Humans categorize things in order to try to understand and identify them. If you look to your surroundings right now, you could probably start to put everything you observe into categories. Right now, I see a coffee mug, a phone, a computer, a guitar, and synthesizer. As I name those things, I can start to see categories. Musical instruments, tools for work, coffee-delivery systems. Those are specific. They could be even more specific as in Fender guitar, Ensoniq ESQ 1 or the could be larger. I could think of them all as material things.
Set the way-back machine to 1979 for Henri Tajfel’s Social Identity Theory.
Humans also do this categorization with other humans. We have created social categories we put people in. Gender, race, culture, age, occupation, skill set, socio-economic status, religion, education, you name it, humans do it.
Is this still about self-concept?
Yes, we’re getting there. Social identity theory offers us a frame, in 3 steps, to help our understanding of how this process may impact us by helping us recognize that as we put people in categories, ourselves included (step 1) we adopt the identity or identities of the categories we share attributes with (step 2) and we don’t tend to do that with the categories we don’t share attributes with (also step 2). Then, we tend to compare the attributes of the groups we share a sense of belonging with to the attributes of the groups we don’t share a sense of belonging with. The comparison piece would be step 3.
What about self-concept?
Well remember Carl Roger’s 7 steps to self-actualization. Openness to experience, abandonment of defensiveness, creativity, adaption, abandonment of conformity; all of those things can be difficult when we are simultaneously working to share a sense of belonging in our groups because often to belong, we must do the opposite of that.

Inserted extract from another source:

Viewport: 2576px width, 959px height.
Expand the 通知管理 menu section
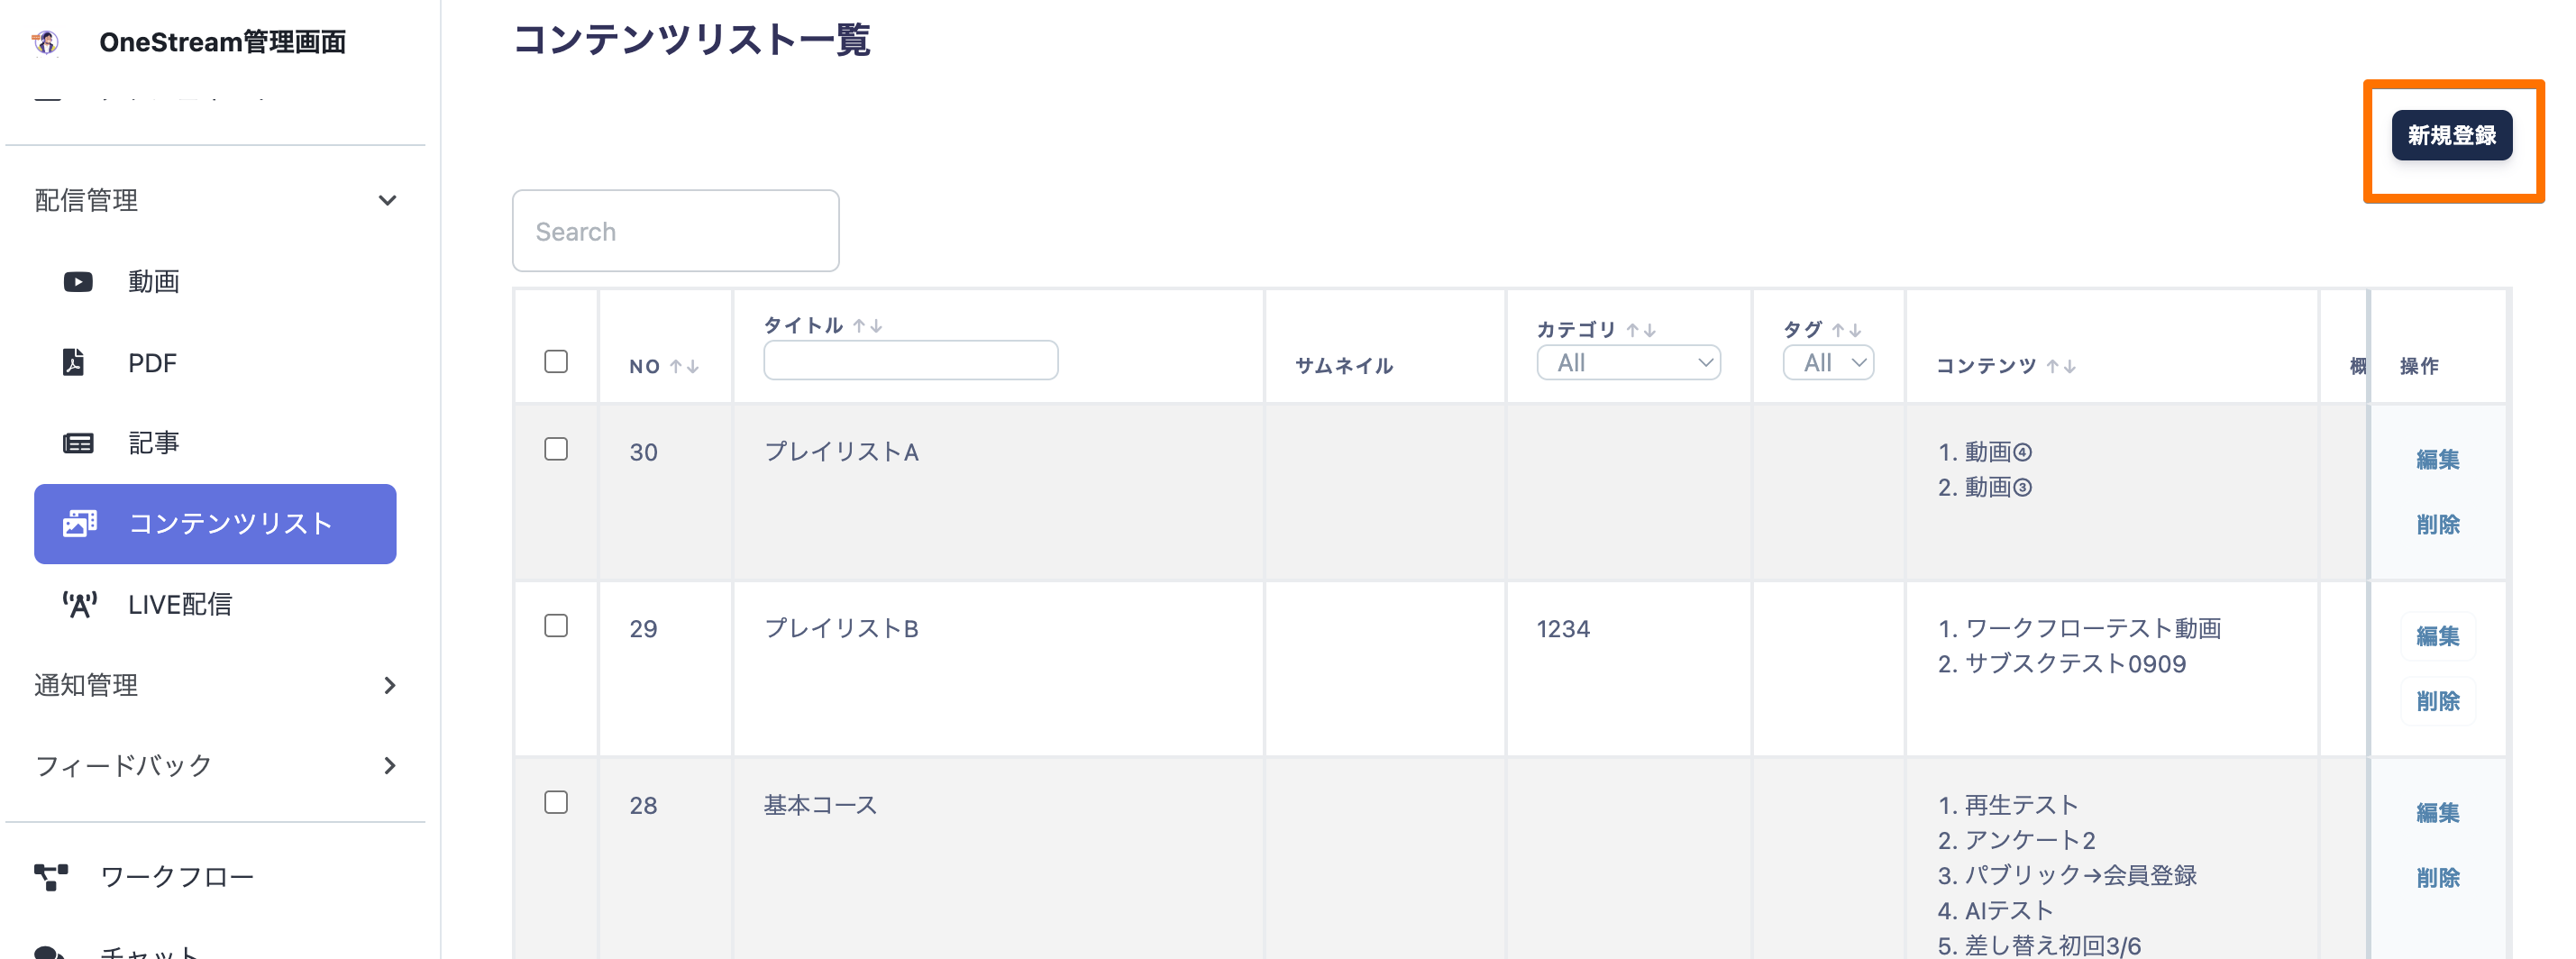pos(389,685)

And here is where self-concept comes in. Finally. Because there can be a disconnect between the ideal self and that actual self. Whew. That was a lot to get to that. So, again, from Carl Roger’s, a great quote, “The curious paradox is that when I accept myself just as I am, then I can change.”
So, there it is, finally. What is your concept of your ideal self? What is your concept of your actual self?
Who knows; well, you do. And here’s what you can do today. Try to recognize if you are open to experience, particularly this new experience we are all…experiencing. If you are feeling more worry and fear than not, ask yourself if you are living in the moment or if you are living in a future fear or past regret. Don’t judge yourself, just try to recognize what’s happening for you.
Ask yourself, what groups do I share a sense of belonging with? What do I do in continue to share a sense of belonging with these groups? How does this sense of belonging and the behaviors I choose to either increase or decrease this sense of belonging shape my thoughts about myself?
You’ll want to have some idea about this as we move into self-talk tomorrow because that self-talk will be a big part of what is informing us about our self-concept.
And remember, self-concept is how you think about yourself, how you perceive yourself, or how you evaluate yourself. We look forward to connecting with you in whatever way we can, tomorrow. Until tomorrow, may your thoughts and feelings be with you.